▶ _PROBLEM DETAILS_:
An exact transcription of the lines below, from the first through the one containing "You are a computer-use agent. 1456x819", is the only output wanted.

▶ _THE INPUT_:
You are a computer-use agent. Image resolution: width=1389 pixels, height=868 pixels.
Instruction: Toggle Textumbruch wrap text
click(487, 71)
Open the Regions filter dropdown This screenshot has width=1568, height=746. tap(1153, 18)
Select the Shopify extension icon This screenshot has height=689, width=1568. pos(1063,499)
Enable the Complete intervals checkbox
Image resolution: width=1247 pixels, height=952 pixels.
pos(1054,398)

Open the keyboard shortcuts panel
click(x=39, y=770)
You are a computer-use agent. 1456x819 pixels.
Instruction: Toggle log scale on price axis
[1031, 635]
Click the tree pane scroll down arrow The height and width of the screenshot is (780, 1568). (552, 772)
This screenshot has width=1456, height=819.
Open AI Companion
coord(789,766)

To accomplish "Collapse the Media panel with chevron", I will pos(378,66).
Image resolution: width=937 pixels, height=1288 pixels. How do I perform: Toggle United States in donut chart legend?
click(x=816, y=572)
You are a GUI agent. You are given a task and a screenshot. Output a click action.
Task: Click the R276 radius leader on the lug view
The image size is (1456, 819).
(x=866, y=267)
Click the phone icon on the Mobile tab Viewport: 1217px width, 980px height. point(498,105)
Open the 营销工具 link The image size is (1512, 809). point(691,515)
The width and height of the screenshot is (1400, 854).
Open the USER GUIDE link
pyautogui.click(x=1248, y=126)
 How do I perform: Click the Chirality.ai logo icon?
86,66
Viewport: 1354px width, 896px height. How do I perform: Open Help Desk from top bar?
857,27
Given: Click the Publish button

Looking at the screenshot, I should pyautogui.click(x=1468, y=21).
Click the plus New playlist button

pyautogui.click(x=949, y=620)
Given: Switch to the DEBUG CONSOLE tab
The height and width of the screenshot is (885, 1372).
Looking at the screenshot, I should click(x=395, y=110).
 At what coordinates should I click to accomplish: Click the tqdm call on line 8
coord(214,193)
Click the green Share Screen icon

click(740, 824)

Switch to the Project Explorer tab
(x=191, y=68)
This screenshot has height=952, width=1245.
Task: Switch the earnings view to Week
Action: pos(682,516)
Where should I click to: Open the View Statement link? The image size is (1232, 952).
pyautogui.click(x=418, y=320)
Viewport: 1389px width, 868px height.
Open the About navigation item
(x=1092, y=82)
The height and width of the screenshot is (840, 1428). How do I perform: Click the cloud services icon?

▶ _WRITTEN RESPONSE_:
You are a computer-use agent. Image resolution: width=1389 pixels, height=868 pixels.
Instruction: Toggle Textumbruch wrap text
click(487, 71)
Open the Regions filter dropdown This screenshot has width=1568, height=746. tap(1153, 18)
Select the Shopify extension icon This screenshot has height=689, width=1568. pos(1063,499)
Enable the Complete intervals checkbox
Image resolution: width=1247 pixels, height=952 pixels.
pos(1054,398)

Open the keyboard shortcuts panel
click(x=39, y=770)
You are a computer-use agent. 1456x819 pixels.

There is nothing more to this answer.